Plaintiff demurred to the amended counterclaim on the ground that it appears from the face thereof that the counterclaim does not state facts sufficient to constitute a cause of action against the plaintiff, and for the further reason that it appears from the face of the counterclaim that the cause of action sought to be asserted therein is barred by the statute of limitations, and also filed a motion to strike the allegations of the counterclaim to the effect that there is due and owing defendant from plaintiff the sum of $4,238.06 with interest since September 26, 1938, for the reason that it appears from the face of the counterclaim that the same is barred by the statute of limitations (G. S. 1935, 60-306), and further, that if defendant has any right to assert the cause of action alleged in his counterclaim he can assert such claim only to the extent allowed' and permitted by G. S. 1935, 60-715, and if the matters alleged in the counterclaim are within the provisions of this statute defendant may assert the same only as an offset to the recovery plaintiff is entitled to under the allegations of his petition. Plaintiff’s demurrer and its motion were overruled.

Counsel for appellant in their brief say: “Only one primary question is involved: (1) whether the defendant’s amended counterclaim states a cause of action upon an account.” They argue all it states is a cause of action upon an account which shows upon its face that it is barred by the three-year statute of limitations. (G. S. 1935, 60-306, second.)
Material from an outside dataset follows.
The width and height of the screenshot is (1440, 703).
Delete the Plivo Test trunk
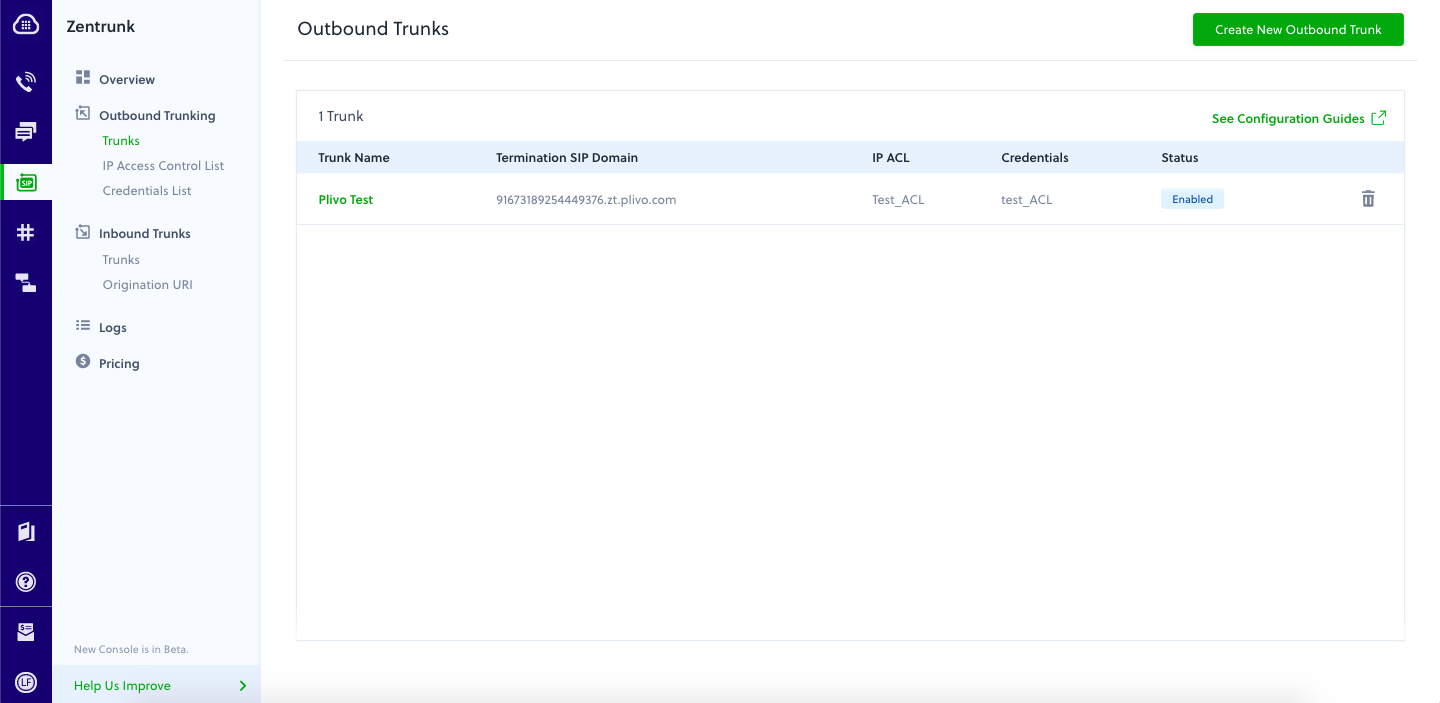(x=1368, y=199)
This contention is argued at length in a brief and a reply brief. We have carefully considered the arguments and have examined the authorities cited and feel compelled to hold the point is not well *109taken. The word “account” is a generic term, difficult to define, having various meanings, depending somewhat upon the surrounding circumstances and the connection in which it is used. (1 C. J. S. 571.) An action on an account normally includes open account and book account, or book debt. (See 1 C. J. S. 579 et seq.) This does not mean that every type of action where one or both of the parties thereto kept some books or records is an action upon account.

Plaintiff’s demurrer to the counterclaim of necessity admits, for the purpose of the demurrer, all pertinent facts well pleaded in the counterclaim. Summarized these are: That in July, 1928, plaintiff and defendant entered into an agreement whereby defendant employed plaintiff as his agent, broker and employee to purchase and sell grain on the Kansas City and Chicago markets, and defendant agreed to advance and deposit with plaintiff, as his agent, broker and employee, moneys and credits from time to time with which to pay for such transactions, and that all profits accruing from such business should be retained by plaintiff as the agent, broker and employee of defendant for the purpose of conducting the business. The agreement was not limited to a single business transaction nor to a specified period of time. It was alleged that by February 25, 1929, plaintiff had in its hands money owing to the defendant of more than $4,000; that plaintiff never offered to pay that money to defendant, or to notify defendant that he no longer held the funds for his benefit, and that in September, 1938, defendant made demand upon plaintiff for an accounting and settlement, which demand was refused.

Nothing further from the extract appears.